Chess Tempo

Username:
Password:
/ Register

User Details

Username:
Blitz Rating:
Standard Rating:
Logout
December 02, 2008, 06:02:30 am *
Welcome, Guest. Please login or register.
News: SMF - Just Installed!
 
Pages: [1]
Print
Author Topic: New problem set  (Read 425 times)
drahacikfm
Sr. Member
****
Posts: 417


View Profile
« on: May 21, 2008, 06:16:08 pm »

The new problem set is much more fun.  For example, now when I see after 20 seconds that I can win the queen for a rook, I just do it.  Previously, I had to spend an extra minute or two looking for weird mates-in-5 that might or might not be there.  Now I skip that part, and just win the queen Smiley
Logged

FIDE Master Drahacik
richard
Administrator
Hero Member
*****
Posts: 988



View Profile
« Reply #1 on: May 21, 2008, 06:38:12 pm »

I'm very happy to hear that :-)  Mind you, there are still some mates lurking in the system where alternative material winning lines exist.  However my guess is that these are so uncommon now that you can almost always enjoy taking the queen without getting burnt.

I had an unrelated question that has come to mind after looking through some of the recent problem comments.  There are a number of non-mating problems that people have rated low quality due to positions which demand the user to find a rook take when a (perhaps easier) knight take is available.  This is related to what my generator considers to be winning.

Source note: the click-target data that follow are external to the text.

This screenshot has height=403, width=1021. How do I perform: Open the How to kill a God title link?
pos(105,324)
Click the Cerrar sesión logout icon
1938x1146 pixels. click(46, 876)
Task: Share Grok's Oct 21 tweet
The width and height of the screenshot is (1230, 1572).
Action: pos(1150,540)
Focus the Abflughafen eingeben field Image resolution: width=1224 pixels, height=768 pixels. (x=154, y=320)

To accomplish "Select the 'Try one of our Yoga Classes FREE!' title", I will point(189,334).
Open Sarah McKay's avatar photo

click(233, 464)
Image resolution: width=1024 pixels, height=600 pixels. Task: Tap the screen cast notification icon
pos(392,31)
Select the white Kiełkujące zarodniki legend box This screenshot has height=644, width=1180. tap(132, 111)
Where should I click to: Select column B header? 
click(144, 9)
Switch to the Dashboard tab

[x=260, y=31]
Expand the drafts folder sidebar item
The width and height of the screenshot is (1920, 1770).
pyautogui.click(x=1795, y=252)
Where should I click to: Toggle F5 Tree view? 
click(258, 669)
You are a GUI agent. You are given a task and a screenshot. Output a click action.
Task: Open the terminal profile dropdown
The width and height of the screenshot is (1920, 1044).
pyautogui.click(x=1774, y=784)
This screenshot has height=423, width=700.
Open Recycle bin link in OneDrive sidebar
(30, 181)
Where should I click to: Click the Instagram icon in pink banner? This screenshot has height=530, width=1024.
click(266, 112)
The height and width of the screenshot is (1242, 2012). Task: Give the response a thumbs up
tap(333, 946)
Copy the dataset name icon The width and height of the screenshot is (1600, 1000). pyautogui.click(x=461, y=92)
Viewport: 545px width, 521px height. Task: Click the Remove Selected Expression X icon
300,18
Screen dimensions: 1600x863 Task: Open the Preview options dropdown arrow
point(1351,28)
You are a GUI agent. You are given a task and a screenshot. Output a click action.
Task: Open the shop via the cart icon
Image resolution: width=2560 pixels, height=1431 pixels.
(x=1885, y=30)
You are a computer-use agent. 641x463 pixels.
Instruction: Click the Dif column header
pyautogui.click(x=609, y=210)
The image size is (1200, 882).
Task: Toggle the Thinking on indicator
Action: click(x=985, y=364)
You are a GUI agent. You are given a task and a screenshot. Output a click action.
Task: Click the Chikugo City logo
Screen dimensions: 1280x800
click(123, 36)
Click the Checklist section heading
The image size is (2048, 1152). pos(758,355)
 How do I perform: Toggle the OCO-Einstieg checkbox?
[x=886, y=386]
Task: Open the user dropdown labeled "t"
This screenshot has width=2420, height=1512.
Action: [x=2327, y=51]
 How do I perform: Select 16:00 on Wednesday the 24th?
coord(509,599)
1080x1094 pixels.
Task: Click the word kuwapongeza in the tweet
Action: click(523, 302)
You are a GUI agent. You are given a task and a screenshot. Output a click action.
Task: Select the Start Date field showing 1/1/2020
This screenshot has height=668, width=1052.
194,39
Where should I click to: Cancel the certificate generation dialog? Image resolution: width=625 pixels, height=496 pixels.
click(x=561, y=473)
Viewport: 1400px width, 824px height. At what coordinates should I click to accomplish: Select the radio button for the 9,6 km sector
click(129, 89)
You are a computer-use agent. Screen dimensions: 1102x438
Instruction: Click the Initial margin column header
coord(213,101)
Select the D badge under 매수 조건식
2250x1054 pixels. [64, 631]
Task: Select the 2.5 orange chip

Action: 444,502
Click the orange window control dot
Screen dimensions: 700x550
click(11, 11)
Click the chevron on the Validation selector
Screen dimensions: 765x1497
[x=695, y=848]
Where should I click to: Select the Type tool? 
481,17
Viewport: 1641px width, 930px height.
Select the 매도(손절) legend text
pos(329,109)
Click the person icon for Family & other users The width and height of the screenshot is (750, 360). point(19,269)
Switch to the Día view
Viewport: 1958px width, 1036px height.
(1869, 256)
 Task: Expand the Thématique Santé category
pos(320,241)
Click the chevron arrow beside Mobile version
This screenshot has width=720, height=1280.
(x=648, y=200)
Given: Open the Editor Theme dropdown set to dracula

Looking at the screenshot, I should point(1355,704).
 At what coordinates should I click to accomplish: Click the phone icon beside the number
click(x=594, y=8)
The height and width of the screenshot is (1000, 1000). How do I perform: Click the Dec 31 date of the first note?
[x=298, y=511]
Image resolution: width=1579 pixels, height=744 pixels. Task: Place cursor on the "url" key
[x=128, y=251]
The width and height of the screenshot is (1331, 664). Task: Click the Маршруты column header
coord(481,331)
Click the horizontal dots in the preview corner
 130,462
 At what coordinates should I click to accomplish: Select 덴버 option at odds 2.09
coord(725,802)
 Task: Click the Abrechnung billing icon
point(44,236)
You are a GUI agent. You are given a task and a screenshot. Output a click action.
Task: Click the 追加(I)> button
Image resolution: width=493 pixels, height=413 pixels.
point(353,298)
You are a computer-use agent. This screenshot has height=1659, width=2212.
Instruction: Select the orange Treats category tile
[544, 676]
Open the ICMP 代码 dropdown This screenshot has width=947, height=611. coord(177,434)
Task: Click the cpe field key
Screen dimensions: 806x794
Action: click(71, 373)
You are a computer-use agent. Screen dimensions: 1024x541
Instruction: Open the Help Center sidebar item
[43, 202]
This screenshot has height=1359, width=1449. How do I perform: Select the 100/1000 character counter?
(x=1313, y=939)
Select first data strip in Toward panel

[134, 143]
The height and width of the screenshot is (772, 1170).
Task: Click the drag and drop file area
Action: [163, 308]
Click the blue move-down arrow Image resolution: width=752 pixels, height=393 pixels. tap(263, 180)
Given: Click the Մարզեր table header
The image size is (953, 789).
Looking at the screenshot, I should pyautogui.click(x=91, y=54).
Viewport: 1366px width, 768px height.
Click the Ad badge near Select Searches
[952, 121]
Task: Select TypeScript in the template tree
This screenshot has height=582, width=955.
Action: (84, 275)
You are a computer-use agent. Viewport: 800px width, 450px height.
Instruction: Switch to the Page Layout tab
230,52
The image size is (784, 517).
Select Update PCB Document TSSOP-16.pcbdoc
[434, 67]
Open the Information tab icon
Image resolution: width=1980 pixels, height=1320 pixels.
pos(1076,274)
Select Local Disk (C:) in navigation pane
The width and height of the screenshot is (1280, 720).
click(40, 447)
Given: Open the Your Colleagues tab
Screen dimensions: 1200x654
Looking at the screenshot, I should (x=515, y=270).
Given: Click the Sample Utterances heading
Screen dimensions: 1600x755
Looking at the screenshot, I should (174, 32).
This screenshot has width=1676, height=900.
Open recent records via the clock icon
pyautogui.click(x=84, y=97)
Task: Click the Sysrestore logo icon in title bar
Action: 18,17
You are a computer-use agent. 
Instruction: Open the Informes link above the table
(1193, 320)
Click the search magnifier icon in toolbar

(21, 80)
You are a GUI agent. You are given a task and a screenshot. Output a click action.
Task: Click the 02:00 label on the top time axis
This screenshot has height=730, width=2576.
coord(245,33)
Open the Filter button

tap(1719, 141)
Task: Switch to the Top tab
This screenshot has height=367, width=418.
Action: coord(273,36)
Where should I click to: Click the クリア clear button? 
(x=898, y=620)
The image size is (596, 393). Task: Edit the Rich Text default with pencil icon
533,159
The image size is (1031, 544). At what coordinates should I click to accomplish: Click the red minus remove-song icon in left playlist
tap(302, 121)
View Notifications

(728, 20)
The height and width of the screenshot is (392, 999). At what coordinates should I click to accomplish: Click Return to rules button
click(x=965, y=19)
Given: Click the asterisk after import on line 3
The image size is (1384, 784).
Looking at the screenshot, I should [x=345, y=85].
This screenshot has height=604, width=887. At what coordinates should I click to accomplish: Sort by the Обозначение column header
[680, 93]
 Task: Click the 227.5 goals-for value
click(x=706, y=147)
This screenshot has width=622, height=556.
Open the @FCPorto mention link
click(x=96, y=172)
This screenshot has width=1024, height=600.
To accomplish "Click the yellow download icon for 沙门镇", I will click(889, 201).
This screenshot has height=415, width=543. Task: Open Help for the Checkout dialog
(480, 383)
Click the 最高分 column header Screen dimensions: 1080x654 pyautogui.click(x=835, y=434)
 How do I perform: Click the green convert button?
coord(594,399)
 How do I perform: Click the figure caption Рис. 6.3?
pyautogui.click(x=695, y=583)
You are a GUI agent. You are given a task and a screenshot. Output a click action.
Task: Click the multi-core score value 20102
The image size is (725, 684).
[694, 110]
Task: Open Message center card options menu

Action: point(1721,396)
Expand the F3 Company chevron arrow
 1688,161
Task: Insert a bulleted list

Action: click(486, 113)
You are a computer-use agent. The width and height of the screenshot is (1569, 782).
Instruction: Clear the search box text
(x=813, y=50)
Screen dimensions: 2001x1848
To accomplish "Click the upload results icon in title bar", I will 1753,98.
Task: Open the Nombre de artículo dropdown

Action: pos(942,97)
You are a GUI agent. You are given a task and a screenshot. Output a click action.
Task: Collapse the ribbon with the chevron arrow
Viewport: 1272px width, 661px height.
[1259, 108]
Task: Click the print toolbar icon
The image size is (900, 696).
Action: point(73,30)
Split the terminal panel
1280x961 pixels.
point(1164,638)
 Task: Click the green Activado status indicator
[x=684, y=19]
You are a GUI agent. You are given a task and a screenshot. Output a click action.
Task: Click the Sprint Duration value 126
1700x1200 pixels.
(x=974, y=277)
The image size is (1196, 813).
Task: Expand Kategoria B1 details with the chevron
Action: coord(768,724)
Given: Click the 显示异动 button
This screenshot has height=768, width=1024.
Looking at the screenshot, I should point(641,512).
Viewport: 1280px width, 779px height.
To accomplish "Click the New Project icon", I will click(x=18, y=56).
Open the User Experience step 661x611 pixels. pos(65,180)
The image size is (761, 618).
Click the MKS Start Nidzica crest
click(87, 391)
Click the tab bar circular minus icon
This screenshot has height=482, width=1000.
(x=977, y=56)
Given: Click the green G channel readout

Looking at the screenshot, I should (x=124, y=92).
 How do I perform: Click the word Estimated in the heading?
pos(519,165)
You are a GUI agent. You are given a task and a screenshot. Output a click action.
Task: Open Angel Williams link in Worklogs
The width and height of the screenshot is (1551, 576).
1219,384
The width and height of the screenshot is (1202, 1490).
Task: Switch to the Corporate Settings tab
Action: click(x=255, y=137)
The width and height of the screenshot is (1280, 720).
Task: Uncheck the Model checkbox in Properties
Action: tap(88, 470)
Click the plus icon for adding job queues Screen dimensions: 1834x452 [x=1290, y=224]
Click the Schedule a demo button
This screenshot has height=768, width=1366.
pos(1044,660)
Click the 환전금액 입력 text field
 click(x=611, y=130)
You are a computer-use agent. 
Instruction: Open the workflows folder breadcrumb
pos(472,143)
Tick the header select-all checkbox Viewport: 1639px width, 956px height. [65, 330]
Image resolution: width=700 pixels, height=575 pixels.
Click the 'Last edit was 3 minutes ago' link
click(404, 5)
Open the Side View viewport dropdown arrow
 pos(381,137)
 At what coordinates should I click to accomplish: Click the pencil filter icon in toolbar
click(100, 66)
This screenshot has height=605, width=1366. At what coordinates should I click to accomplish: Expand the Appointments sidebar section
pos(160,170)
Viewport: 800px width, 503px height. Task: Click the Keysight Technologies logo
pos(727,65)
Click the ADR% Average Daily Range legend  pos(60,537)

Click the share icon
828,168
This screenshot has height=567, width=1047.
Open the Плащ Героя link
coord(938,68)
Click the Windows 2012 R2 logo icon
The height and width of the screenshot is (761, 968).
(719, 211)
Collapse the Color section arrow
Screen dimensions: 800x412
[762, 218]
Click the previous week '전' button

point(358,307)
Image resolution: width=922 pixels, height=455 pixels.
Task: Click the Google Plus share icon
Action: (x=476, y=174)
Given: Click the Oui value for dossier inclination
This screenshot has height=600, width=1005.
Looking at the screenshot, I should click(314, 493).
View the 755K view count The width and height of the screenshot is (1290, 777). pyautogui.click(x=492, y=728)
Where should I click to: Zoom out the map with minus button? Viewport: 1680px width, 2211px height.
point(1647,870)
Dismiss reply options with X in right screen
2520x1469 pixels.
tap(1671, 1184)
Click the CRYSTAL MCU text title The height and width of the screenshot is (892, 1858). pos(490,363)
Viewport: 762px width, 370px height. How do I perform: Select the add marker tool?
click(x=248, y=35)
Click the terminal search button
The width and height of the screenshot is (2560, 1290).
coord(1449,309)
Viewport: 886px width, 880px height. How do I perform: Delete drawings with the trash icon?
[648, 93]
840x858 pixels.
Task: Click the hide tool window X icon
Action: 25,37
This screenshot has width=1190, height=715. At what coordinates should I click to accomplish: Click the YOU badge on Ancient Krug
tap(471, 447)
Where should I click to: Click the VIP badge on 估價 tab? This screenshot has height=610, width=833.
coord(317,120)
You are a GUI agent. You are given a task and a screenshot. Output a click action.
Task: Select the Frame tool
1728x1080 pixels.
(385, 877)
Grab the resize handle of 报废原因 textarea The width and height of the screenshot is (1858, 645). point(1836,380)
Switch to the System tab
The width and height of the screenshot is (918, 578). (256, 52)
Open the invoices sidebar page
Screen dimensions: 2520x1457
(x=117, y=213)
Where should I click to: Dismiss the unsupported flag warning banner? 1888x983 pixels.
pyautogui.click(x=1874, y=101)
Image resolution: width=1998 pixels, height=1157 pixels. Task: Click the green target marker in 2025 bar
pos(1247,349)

Generally speaking I don't allow positions where there are two moves that lead to a "won" position (this is easier for non-mates than mates as the mates hide the material evaluation).  My definition of won is a material advantage of slightly more than a minor piece. This means that going a knight up is not considered winning so positions with a rook take and knight take alternative are allowed and the rook take must be found.

How reasonable do you think this is?  I think part of the issue is that my definition of "won" here is a bit naive.  Whether going a knight up is winning or not is probably highly dependent on the nature of the position at that point and the computer doesn't do a great job of assessing that.  I can think about possibly being a bit stricter in this area when working on the next version of the problem generator, what do you (and anyone else reading) think about positions like this?

Regards,
Richard.
Logged
drahacikfm
Sr. Member
****
Posts: 417


View Profile
« Reply #2 on: May 21, 2008, 08:33:30 pm »

When considering a rook-take and a knight-take, are you evaluating those based purely on the material remaining on the board, or on the computer evaluation?  Purely by material, one is +5 and the other is +3.  But the computer might say the rook-take position is worth +4.5 and the knight-take position is +3.5, a difference of only 1.0, which is an ambiguous problem.  Better to use the computer evaluation, not just the material.  I think computers are pretty good at adding the other considerations, besides material, into the evaluation.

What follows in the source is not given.